È entrato in vigore il nuovo Decreto Fiscale, che introduce una serie di aggiornamenti su IVA, incentivi, fiscalità d’impresa e operazioni internazionali.
Si tratta di interventi che, in alcuni casi, semplificano regole esistenti e in altri riaprono opportunità o modificano condizioni già definite negli ultimi mesi. Ecco le principali novità:
- Sul fronte IVA, viene chiarita la nuova modalità di calcolo nelle operazioni di permuta, con un allineamento agli standard europei e una maggiore certezza applicativa per le operazioni avviate dal 2026. Parallelamente, arrivano indicazioni su operazioni societarie e trattamento fiscale di alcune componenti legate alla cessione d’azienda.

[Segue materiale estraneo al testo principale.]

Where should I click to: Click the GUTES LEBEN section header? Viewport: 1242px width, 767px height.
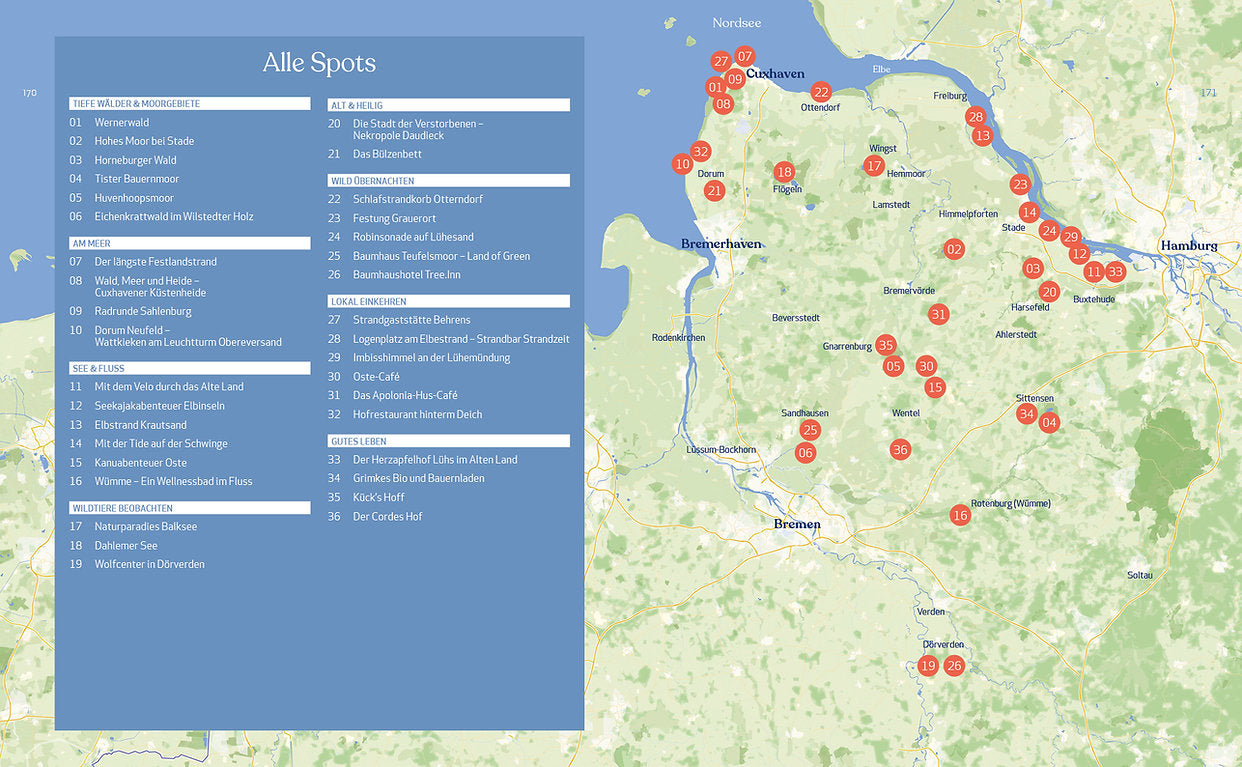pyautogui.click(x=449, y=440)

- Non mancano novità su costi e scambi internazionali. Dal 1° luglio 2026 entrerà in vigore il contributo sulle spedizioni di beni di piccolo valore provenienti da Paesi extra UE, mentre per alcuni settori viene posticipato l’obbligo di ritenuta sulle provvigioni, lasciando più tempo per adeguarsi.
- Un segnale importante arriva anche sul fronte degli investimenti, dove viene eliminato il vincolo geografico sul superammortamento, che torna accessibile anche per beni prodotti fuori dall’Unione Europea, e vengono definite le condizioni operative per il credito d’imposta Transizione 5.0, con risorse dedicate e tempistiche precise per l’utilizzo.
- Cambia inoltre il quadro su dividendi e partecipazioni e vengono rimosse alcune limitazioni introdotte di recente, riportando la disciplina a un’impostazione più favorevole per le imprese.
- Tra gli aggiornamenti operativi, si segnala l’adeguamento dell’imposta di bollo sugli estratti conto per le società.